Nuevos temas

La extensión del campo historiográfico procede por etapas. En los años treinta el historiador anexiona la economía y la sociología. Se constituyen una historia económica concebida más como la de los precios y de las monedas, la de los intercambios, la de los ritmos, de los ciclos (trebd secular, ciclo de Kondratieff, fases A y B…) que como la de la producción, de sus modos y de sus medios, terreno privilegiado de los historiadores marxizantes, y una historia social que no se limita a la historia de las clases y de sus relaciones conflictivas, sino que se extiende a la de los grupos y de sus encuentros multiformes: la célula familiar, las comunidades rurales y urbanas, los «círculos de sociabilidad» (academias, salones, cafés, sociedades deportivas), las minorías, los marginados, los encerrados también. Viene después la geo-historia que puede ser estudio de un fenómeno natural (historia del clima), que es sobre todo interrogación sobre la dialéctica del espacio y del tiempo, e investigación del área donde, mejor que en el interior de los «deslindes artificiales» (F. Braudel), vive una sociedad en equilibrio dinámico con el medio que ella misma transforma. Después emerge a partir de los años 50 una historia demográfica, al principio cuantitativa, hoy más cualitativa; se ha pasado de una historia de la mortalidad a una historia de la muerte, de una historia de la natalidad a una historia de los comportamientos sexuales, de los partos, de la madre, del niño… Se ha llegado así «a lo más secreto y a lo más profundo del hombre» (Ph. Aries), a las mentalidades, es decir —y se alarga la lista que remite al hombre inagotable— a los sentimientos y pasiones colectivas (el amor, el miedo), a las representaciones, a los sueños, a los mitos, esos sistemas de cifrado social que permiten al grupo humano sumido en una misma cultura aprehenderse a sí mismo, comprender el mundo y actuar sobre él. Paralelamente se ha elaborado una historia del cuerpo, de la enfermedad, del consumo de los gestos…

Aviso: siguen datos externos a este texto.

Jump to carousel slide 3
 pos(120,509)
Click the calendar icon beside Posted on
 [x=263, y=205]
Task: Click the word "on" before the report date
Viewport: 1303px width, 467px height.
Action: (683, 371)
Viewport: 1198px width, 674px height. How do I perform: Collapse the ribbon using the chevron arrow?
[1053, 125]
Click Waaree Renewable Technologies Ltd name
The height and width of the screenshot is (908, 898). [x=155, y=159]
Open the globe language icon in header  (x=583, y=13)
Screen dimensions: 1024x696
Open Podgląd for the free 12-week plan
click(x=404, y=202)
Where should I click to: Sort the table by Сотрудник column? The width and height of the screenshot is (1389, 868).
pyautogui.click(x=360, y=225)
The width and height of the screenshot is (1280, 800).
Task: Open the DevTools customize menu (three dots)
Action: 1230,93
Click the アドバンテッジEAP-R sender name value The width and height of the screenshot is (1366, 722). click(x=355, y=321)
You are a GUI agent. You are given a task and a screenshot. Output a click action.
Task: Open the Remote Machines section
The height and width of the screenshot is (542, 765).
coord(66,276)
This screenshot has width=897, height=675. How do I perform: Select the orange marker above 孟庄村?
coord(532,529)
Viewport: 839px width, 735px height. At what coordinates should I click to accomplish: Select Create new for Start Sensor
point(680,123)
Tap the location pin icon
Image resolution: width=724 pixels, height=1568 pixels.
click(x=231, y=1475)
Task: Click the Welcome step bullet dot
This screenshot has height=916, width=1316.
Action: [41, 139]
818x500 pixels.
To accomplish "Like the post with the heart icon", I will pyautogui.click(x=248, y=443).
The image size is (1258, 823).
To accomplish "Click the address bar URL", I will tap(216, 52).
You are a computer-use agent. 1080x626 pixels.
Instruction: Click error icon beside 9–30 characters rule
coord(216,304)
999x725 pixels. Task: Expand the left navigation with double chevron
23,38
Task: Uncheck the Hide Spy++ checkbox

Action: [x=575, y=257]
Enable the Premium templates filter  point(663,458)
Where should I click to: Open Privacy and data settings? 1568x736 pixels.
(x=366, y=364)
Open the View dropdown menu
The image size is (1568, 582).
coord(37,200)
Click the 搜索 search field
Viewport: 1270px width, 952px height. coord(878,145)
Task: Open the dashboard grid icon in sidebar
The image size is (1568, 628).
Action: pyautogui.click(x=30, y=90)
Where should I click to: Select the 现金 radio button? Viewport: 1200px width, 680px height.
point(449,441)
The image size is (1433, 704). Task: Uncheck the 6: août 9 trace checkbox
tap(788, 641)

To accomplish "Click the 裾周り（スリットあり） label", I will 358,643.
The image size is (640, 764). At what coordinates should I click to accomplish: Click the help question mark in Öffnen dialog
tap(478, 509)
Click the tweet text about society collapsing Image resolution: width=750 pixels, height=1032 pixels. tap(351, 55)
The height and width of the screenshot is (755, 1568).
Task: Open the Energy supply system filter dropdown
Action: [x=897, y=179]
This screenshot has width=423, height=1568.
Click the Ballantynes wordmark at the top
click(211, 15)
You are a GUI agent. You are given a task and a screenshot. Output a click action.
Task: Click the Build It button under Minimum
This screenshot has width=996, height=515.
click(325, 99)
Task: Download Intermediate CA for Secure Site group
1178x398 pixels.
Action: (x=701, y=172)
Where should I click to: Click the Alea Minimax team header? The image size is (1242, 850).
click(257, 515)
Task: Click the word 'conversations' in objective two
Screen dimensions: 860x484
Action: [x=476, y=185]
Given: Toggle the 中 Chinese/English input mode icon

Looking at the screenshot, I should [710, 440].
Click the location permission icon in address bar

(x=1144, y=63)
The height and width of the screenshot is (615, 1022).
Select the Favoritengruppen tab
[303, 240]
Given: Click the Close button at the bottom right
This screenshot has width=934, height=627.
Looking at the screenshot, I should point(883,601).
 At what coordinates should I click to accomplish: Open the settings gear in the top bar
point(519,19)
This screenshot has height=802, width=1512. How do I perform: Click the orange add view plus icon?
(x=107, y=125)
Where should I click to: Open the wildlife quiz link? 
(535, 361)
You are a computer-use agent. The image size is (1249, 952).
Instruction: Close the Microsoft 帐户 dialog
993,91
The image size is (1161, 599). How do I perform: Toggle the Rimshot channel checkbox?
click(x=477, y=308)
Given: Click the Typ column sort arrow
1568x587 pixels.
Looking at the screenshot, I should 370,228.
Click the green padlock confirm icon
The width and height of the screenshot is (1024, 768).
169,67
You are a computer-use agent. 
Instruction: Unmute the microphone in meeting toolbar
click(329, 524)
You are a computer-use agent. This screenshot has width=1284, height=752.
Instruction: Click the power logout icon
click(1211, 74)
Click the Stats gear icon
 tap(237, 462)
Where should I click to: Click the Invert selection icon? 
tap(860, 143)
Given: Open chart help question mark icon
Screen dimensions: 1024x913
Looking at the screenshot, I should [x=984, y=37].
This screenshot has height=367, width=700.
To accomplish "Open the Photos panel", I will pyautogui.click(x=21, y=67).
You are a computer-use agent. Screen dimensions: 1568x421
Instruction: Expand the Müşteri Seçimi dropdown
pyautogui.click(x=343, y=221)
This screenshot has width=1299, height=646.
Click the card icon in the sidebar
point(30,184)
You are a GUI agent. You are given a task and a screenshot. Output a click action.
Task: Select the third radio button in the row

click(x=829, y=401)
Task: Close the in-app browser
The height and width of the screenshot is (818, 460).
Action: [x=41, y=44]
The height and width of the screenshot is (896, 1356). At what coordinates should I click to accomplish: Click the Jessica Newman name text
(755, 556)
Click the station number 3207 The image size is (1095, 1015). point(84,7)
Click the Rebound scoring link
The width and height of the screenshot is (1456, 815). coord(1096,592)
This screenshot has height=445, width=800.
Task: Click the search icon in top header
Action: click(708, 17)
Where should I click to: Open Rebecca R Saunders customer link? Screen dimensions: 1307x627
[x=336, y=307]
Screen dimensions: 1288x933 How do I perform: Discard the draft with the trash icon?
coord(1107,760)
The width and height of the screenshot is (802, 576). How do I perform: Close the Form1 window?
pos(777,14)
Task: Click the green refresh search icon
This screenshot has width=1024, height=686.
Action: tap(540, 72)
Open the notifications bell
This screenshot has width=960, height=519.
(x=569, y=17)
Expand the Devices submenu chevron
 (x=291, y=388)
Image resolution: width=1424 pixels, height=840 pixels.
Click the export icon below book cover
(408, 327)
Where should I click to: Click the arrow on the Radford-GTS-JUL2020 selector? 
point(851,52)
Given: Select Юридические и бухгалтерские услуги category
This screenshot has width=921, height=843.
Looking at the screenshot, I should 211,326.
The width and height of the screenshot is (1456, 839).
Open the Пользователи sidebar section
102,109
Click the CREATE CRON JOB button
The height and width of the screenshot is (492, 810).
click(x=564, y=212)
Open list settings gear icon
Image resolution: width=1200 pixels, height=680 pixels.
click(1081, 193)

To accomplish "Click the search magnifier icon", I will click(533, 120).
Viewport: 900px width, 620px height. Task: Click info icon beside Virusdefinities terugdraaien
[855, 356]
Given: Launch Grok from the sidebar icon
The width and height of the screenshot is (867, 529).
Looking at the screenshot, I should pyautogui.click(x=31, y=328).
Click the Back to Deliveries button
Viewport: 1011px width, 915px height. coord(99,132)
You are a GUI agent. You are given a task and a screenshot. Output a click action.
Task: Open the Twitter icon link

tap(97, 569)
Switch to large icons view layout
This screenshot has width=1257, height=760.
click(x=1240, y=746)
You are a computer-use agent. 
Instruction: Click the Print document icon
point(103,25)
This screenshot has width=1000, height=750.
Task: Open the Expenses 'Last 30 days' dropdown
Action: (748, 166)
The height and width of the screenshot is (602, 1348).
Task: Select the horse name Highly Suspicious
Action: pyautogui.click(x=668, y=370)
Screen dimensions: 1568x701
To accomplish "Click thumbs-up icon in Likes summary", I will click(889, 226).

Así, lo cotidiano, cesando de ser una decoración para «gran historia», «grandes hechos» y «grandes hombres», es el objeto privilegiado del conocimiento histórico. La palabra «cultura» no evoca ya una élite o una obra maestra, sino una producción, una difusión, una recepción. Los historiadores de la cultura material «trasladan la curiosidad de los lugares célebres a los lugares cotidianos, de la ciudad y del palacio al pueblo y la casa, del objeto de arte al instrumento». (J. Le Goff). Así se prolonga el cuestionario. Un cuestionario que había lanzado, impaciente y soberbiamente, hace medio siglo, Lucien Febvre en una reseña famosa de la Historia de Rusia de Seignobos (¡el del método!) y Miliukov:

Abro la Historia de Rusia: zares grotescos escapados de Ubu Roi; tragedias de palacio; ministros concusionarios; burócratas-papagayos; ukases y prikases a discresión. Pero la vida intensa, original y profunda de ese país; la vida de la selva y de la estepa, el flujo y el reflujo de las poblaciones en movimiento, la gran marea, por encima del Ural corre hasta el Extremo Oriente siberiano; y la vida pujante de los ríos, los pescadores, los barqueros, el tránsito; y la práctica agrícola de los campesinos, sus instrumentos, su técnica, la rotación de los cultivos, el pastoreo, la explotación forestal y el lugar del bosque en la vida rusa; la fortuna rural de la nobleza y su modo de vida; el nacimiento de las ciudades, su origen, su desarrollo, sus instituciones, sus características; las grandes ferias; la constitución de lo que nosotros llamamos una burguesía —¿pero es que hubo alguna vez una burguesía en Rusia?—, la toma de conciencia de toda esta gente de una Rusia que evoca en ellos, ¿qué representaciones precisas y de qué orden?, ¿étnico?, ¿territorial?, ¿político?, el papel de la fe ortodoxa en la vida colectiva rusa y, si tal es el caso (de no serlo, dígase), en la formación individual de las conciencias; las cuestiones lingüísticas; las oposiciones regionales y sus principios ¿y qué más, todavía? Sobre todo esto que se plantea ante mí en forma de preguntas, sobre todo esto que para mí es la historia misma de Rusia; casi menos que nada, en estas 1 400 páginas (Revue de Synthese, VII, 1934).

Porque el nuevo proceso del historiador, del interrogatorio inicial a la conclusión abierta, es ante todo esto: el objeto bombardeado por una curiosidad sin cesar despierta y colocado en una relación nueva con el espacio-tiempo.